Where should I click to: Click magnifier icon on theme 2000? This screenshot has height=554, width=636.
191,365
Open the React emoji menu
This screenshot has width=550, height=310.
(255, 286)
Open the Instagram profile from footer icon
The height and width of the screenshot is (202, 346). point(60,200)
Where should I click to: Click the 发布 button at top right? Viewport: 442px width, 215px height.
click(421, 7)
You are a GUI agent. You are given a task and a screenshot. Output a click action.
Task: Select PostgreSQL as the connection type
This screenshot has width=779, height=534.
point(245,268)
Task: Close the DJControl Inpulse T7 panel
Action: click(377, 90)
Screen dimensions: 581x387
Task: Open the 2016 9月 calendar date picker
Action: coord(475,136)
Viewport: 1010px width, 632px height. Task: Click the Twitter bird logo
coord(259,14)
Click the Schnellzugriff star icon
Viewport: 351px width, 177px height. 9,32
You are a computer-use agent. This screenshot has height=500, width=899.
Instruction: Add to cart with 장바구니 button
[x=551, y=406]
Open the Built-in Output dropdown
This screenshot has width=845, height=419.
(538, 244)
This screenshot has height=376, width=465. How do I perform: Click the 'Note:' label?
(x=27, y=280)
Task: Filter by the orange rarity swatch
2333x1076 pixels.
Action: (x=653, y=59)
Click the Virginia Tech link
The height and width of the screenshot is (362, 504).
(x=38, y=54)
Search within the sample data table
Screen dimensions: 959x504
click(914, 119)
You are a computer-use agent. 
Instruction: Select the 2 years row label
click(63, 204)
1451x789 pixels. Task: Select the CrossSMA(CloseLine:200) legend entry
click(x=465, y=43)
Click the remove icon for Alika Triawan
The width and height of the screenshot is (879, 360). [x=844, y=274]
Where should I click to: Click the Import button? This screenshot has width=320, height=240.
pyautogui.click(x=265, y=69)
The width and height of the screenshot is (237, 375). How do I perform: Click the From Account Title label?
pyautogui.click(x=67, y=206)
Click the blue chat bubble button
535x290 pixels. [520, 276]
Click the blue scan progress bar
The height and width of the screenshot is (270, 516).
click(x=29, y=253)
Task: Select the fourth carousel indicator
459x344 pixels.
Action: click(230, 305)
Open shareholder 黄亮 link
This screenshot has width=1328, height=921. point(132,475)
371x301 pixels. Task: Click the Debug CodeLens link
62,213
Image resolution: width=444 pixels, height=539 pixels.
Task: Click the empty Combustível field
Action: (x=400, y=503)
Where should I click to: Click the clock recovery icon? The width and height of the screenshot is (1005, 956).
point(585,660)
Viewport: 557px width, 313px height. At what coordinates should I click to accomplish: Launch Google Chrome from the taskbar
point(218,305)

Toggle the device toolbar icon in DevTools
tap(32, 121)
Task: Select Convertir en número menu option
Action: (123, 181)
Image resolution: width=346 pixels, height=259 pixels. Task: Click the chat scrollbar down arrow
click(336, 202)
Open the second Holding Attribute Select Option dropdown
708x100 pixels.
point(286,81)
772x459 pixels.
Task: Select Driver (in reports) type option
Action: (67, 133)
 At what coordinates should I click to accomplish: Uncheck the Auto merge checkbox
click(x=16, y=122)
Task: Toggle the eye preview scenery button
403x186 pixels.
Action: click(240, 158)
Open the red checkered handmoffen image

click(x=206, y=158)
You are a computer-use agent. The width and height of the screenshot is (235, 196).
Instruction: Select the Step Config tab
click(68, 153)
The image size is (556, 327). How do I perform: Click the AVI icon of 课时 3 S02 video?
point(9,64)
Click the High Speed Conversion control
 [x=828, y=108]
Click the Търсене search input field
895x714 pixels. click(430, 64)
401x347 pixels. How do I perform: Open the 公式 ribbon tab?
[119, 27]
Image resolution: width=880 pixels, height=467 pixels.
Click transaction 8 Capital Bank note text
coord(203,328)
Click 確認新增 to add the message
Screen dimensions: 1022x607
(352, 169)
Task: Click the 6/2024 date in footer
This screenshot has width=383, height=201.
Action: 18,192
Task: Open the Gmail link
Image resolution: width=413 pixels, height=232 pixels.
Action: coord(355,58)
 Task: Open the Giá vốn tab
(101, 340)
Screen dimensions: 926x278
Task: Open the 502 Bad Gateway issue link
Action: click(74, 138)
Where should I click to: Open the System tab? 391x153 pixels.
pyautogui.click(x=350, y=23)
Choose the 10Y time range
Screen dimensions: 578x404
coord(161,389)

**WHAT IS NEEDED**
If a line in the entries holds the word "agent", count it. Report the total only.

**WRITTEN SOLUTION**
4